● **DOELSTELLING**
Citeer ongewijzigd de regels vanaf de regel met "Where should I click to: Open a" tot en met de laatste regel, beide inbegrepen.

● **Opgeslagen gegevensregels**
........

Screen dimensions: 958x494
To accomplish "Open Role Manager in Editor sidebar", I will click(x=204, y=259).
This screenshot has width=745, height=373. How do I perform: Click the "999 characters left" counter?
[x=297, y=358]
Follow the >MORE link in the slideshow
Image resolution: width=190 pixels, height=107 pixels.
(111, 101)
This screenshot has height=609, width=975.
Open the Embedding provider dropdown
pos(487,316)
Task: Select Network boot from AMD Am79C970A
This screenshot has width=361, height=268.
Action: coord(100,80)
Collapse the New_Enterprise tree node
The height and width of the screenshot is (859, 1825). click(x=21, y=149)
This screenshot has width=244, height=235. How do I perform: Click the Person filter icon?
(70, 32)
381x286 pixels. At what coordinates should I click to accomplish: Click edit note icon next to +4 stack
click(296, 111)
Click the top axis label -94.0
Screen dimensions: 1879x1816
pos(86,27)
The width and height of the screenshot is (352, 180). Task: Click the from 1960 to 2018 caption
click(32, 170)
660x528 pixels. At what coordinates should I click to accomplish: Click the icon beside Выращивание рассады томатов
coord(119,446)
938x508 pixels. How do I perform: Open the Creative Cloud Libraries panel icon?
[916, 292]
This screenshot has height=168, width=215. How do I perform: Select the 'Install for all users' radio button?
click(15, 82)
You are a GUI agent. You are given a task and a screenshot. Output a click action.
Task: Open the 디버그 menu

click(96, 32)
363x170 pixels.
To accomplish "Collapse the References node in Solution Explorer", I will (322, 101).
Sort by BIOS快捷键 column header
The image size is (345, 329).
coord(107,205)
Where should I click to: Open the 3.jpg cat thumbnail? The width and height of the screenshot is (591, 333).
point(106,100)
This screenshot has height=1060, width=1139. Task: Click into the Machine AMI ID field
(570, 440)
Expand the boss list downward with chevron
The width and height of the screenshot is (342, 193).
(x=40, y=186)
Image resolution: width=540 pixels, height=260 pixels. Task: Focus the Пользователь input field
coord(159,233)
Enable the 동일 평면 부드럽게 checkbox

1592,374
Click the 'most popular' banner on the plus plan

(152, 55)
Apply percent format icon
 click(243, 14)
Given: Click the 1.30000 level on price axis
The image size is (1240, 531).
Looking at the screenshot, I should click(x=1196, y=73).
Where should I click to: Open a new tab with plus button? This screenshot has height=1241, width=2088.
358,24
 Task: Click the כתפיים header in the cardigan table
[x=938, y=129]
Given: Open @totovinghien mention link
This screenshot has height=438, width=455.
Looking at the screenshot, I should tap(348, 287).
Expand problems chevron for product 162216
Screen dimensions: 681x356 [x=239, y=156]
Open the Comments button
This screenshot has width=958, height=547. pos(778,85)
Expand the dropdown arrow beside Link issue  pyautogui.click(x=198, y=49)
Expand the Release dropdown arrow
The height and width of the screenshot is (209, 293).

........

● **UITGEWERKT ANTWOORD**
Where should I click to: Open a new tab with plus button? This screenshot has height=1241, width=2088.
358,24
 Task: Click the כתפיים header in the cardigan table
[x=938, y=129]
Given: Open @totovinghien mention link
This screenshot has height=438, width=455.
Looking at the screenshot, I should tap(348, 287).
Expand problems chevron for product 162216
Screen dimensions: 681x356 [x=239, y=156]
Open the Comments button
This screenshot has width=958, height=547. pos(778,85)
Expand the dropdown arrow beside Link issue  pyautogui.click(x=198, y=49)
Expand the Release dropdown arrow
The height and width of the screenshot is (209, 293).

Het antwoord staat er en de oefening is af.